Guillotine is touring with Unleashed
I have no idea who Guillotine is, but let's talk about fucking Unleashed!! Listening to "Where No Life Dwells" makes me want to put on a viking helmet and throw an axe at the girl whose desk is across from mine.Sorry Betsy, I like you, but "Into Glory Ride" came on and I just lost control of myself!! I take no responsibility for what happens when I am listening to them. My father is from Norway so I think it makes my Scandanavian blood boil to think about Johnny guzzling mead from a horn, summoning the valkyries to lay waste to beardos, Japanese grindcore dorks, Mastodon, Hydra Head, and black metal. I will ask them to spare Aaron Turner's life because he seems like a cool and I like Isis (plus he put out the first Cave In album), but I can't promise anything.
Slipknot, Iron Maiden, Slayer drummers in some stupid book
There are many annoying things about the obnoxious world of metal fandom, but few of them are harder for me to tolerate than the endless drummer worship. I cannot fucking begin to count the number of times I've heard people get in heated debates about who invented the blast beat, who plays the fastest blast beat, who has the sickest double bass, etc. Jesus christ guys, don't you have something better to do?! I mean almost literally ANYTHING would be more productive, not to mention more dignified, than dick-riding a fucking drummer. I would rather be caught using a Fleshlight in church than watching an instructional drum video or reading this retarded, nerdy book.Tom Morello's new band is playing with Jane's Addiction
If there is one thing they world doesn't need more of, it's musicians with political opinions. It's not about whether I agree or disagree with their opinions, because since I don't give a flying fuck about politics, it's a moot point. The problem is that nobody wants to hear some idiot with a guitar tell people what to do. And I will let you in on a little secret: all musicians are idiots! Every single one of them! They are all self-absorbed primadonnas who think the world really needs to hear what they have to say… set to music. And setting your political opinions to music is a whole other level of self-centered bullshit. I mean think about it for a second. Who gets up in the morning and says to him/herself, "You know what's missing from this world? More uninformed, half-assed political opinions!" Tom Morello, that's who.Puscifier is playing a show
I have never heard this band and I don't want to. Apparently the singer for Tool is in it. Look, I liked Tool in like 91-93 or so when I saw them open for like White Zombie or whatever, but I can't handle Tool fanboys. They are not quite as annoying as Mike Patton fanboys, but close.

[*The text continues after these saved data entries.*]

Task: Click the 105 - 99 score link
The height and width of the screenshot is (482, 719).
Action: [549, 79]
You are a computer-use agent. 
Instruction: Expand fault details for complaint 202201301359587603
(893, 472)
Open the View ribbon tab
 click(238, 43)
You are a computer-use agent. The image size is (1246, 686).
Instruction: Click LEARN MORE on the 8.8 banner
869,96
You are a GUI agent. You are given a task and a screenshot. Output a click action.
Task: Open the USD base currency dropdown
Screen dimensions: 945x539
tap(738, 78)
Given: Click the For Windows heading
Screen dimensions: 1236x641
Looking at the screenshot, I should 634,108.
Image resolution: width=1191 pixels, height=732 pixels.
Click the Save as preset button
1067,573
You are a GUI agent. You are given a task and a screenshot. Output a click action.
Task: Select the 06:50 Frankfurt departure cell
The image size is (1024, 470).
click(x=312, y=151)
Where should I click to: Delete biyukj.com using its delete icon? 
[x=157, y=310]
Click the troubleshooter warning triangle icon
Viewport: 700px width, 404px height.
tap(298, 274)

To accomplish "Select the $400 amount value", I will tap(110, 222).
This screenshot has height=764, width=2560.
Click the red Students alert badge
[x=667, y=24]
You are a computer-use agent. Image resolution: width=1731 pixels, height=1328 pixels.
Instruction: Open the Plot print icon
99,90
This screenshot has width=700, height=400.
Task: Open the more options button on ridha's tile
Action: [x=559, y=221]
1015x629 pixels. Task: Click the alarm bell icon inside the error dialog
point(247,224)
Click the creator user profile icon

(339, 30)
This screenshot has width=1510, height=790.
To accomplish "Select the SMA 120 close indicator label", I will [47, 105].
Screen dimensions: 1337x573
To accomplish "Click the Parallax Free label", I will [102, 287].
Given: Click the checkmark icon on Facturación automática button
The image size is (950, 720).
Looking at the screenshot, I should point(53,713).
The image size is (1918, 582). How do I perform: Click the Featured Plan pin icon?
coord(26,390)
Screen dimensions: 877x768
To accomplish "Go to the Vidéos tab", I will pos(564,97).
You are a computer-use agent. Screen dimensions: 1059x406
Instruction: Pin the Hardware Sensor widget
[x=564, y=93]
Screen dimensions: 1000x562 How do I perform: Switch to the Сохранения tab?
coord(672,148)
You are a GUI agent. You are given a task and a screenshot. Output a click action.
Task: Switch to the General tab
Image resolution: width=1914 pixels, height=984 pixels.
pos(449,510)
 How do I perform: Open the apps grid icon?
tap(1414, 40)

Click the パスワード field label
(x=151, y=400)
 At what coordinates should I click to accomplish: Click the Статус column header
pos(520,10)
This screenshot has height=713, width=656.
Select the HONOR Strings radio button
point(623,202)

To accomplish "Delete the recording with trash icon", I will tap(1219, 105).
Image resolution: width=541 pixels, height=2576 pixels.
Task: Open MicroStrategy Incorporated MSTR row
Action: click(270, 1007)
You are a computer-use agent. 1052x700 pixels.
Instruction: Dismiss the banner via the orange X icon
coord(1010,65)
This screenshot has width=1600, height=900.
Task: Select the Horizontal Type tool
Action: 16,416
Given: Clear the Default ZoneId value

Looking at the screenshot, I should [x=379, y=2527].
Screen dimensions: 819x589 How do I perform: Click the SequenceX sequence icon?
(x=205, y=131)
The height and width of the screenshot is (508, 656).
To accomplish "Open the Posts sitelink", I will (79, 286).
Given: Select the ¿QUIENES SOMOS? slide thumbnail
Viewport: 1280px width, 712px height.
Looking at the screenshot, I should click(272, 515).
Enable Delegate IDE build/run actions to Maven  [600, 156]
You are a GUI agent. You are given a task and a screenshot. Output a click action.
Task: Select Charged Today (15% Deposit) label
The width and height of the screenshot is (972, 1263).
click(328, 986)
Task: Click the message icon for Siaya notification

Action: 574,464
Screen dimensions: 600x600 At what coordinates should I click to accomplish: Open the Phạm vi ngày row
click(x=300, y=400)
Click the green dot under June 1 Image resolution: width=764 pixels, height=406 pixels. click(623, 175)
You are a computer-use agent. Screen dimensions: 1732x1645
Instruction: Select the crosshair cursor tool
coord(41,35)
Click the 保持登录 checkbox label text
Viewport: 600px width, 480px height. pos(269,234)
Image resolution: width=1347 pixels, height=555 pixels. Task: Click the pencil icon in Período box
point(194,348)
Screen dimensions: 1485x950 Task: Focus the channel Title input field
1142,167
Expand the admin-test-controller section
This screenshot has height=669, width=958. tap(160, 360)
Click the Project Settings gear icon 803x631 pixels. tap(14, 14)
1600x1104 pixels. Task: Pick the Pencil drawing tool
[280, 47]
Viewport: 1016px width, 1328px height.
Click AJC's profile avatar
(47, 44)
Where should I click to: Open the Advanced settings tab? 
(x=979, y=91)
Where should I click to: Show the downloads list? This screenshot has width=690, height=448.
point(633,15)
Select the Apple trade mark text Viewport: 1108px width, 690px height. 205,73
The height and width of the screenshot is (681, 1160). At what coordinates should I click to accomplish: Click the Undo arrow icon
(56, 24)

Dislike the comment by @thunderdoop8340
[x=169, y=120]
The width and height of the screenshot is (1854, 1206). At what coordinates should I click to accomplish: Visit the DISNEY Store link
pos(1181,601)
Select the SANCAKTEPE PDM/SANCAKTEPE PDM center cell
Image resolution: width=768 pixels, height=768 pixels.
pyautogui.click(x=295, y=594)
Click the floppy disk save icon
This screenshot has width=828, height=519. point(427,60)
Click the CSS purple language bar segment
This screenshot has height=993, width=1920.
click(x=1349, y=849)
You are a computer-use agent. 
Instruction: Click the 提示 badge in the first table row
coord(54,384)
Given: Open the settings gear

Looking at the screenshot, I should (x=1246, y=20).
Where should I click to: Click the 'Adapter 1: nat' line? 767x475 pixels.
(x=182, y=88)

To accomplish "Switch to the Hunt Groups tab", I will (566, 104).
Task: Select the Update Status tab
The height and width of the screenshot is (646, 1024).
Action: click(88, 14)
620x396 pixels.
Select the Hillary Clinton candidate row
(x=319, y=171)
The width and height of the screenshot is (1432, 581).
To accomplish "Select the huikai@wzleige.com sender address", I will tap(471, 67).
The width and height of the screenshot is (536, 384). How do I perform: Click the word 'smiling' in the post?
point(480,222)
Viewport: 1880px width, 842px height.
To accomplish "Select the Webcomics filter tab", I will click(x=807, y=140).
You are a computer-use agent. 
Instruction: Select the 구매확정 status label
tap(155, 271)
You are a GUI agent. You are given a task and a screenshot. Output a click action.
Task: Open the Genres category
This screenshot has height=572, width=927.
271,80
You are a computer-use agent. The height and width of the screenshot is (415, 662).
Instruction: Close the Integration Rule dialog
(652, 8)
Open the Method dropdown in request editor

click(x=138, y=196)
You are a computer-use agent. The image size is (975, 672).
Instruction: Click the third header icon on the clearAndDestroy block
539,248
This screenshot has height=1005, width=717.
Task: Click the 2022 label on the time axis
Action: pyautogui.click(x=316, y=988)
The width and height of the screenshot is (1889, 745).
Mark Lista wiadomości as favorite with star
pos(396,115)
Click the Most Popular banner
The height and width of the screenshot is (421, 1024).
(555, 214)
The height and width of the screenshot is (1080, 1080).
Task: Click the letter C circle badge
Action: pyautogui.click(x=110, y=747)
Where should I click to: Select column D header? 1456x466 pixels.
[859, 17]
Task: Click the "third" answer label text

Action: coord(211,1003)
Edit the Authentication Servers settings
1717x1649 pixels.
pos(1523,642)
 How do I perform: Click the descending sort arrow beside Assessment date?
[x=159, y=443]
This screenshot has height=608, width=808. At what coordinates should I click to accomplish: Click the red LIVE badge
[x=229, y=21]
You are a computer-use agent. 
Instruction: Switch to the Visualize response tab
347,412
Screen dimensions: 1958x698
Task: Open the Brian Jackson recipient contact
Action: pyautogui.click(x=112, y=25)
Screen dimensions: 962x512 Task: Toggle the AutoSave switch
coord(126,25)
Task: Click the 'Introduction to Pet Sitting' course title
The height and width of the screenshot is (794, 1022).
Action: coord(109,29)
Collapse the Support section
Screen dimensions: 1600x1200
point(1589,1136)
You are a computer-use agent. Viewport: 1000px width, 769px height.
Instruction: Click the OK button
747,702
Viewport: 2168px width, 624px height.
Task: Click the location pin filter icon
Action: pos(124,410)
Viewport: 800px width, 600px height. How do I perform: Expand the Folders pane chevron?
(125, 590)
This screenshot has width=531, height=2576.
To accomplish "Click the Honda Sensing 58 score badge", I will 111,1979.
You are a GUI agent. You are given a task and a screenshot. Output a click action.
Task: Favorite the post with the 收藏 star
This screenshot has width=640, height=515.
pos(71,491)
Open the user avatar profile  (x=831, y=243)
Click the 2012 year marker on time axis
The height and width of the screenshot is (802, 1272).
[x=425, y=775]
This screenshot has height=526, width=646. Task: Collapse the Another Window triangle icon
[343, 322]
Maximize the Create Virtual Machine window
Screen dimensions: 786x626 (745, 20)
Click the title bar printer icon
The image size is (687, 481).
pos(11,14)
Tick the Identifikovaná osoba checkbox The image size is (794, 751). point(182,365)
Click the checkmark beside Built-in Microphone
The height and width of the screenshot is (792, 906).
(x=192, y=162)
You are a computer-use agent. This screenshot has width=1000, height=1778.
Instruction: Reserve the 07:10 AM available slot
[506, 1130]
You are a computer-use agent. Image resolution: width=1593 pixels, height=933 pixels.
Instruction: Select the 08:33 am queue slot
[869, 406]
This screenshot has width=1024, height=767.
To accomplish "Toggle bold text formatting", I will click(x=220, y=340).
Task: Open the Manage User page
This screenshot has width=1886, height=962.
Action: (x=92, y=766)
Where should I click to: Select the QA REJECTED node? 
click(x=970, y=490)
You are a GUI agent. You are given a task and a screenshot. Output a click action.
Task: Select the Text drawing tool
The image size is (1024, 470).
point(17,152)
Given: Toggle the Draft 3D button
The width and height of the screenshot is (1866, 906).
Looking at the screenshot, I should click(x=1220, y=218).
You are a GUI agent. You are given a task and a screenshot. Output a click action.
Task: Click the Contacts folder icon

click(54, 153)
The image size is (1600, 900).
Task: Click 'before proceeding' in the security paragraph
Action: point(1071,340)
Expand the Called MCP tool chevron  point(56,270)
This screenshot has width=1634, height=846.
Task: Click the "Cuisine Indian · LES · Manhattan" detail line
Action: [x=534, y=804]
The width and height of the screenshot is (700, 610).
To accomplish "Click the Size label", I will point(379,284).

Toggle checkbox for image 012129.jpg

By the way, I've never talked about it with him, but the guy who runs Metal Injection seems like he might be a Mike Patton fanboy: excessively boisterous, makes lots of wacky jokes, and secretly likes 90s nü metal (it's true, ask him) [Ed Note: I am a fan of Mike Patton, but am no longer a fan of nü-metal. I was young and dumb, a friend handed me a CD and I didn't know what it was so I listened to it…]. In any case, I've never heard this band but I can only imagine how annoying this show will be. Sucks to be Maynard James Keenan and get nothing but overweight, male groupies at your shows. Maybe he should quit and be a roadie for Cute Is What We Aim For, I'm sure their leftovers are way better than anything that you'll find at a Puscifier show.